Sara Jacoby, PhD, MPH, MSN, Assistant Professor in the Department of Family and Community Health in the School of Nursing, shed light on the historical antecedents of urban firearm violence, and pointed to novel approaches to injury prevention that focus on the built environment. She cited the example of Philadelphia, where there is one firearm injury or death every six hours, and injuries are five times more likely to occur among black residents than white residents. In a recent study, Dr. Jacoby and colleagues found that “urban spaces deemed unworthy of investment by virtue of the race, ethnicities, and poverty of their residents from a century ago have greater incidence of firearm violence today.” The insight that “urban firearm violence is a disease of places as well as people,” has led to place-based interventions. For example, work to “clean and green vacant lots” has resulted in decreased injuries in the surrounding areas.

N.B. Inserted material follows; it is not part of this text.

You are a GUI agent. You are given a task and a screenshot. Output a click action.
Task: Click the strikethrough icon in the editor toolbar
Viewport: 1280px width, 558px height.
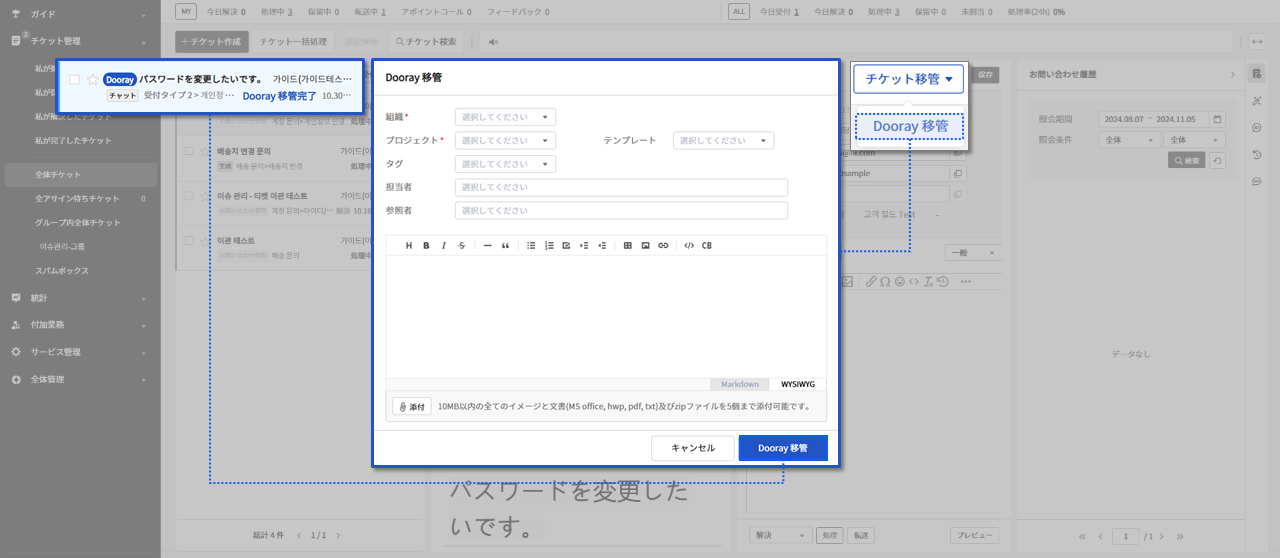point(461,245)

Imran Cronk, Penn alumnus and Co-Founder of Ride Health, emphasized the need to address transportation barriers that cause more than 3.5 million patients a year to miss or delay care. His company, Ride Health, is a web platform for providers to facilitate on-demand, non-emergency medical transportation for patients; it has shown promise to improve patient adherence and reduce provider costs. Mr. Cronk noted, “There is a large amount of public funding available, but it takes innovation in the private sector to fine-tune the delivery model of the service.” He discussed possible solutions to transportation barriers, which include empowering providers and forging public/private partnerships—for example, in identifying high-risk high utilizers of health care who live in transportation deserts.

Dr. Higginbotham concluded the symposium with a quote by Dr. King: “Unarmed truth and unconditional love will have the final word in reality.” She added, “We’ve heard people talk about love these days, but…it’s got to be an authentic driver for all of us, as we move the needle on health equity.”

A video recording of the entire symposium is available here. The fifth annual Martin Luther King, Jr., Health Equity Symposium will be on January 23, 2019, and feature keynote speaker Dr. Jonathan Woodson.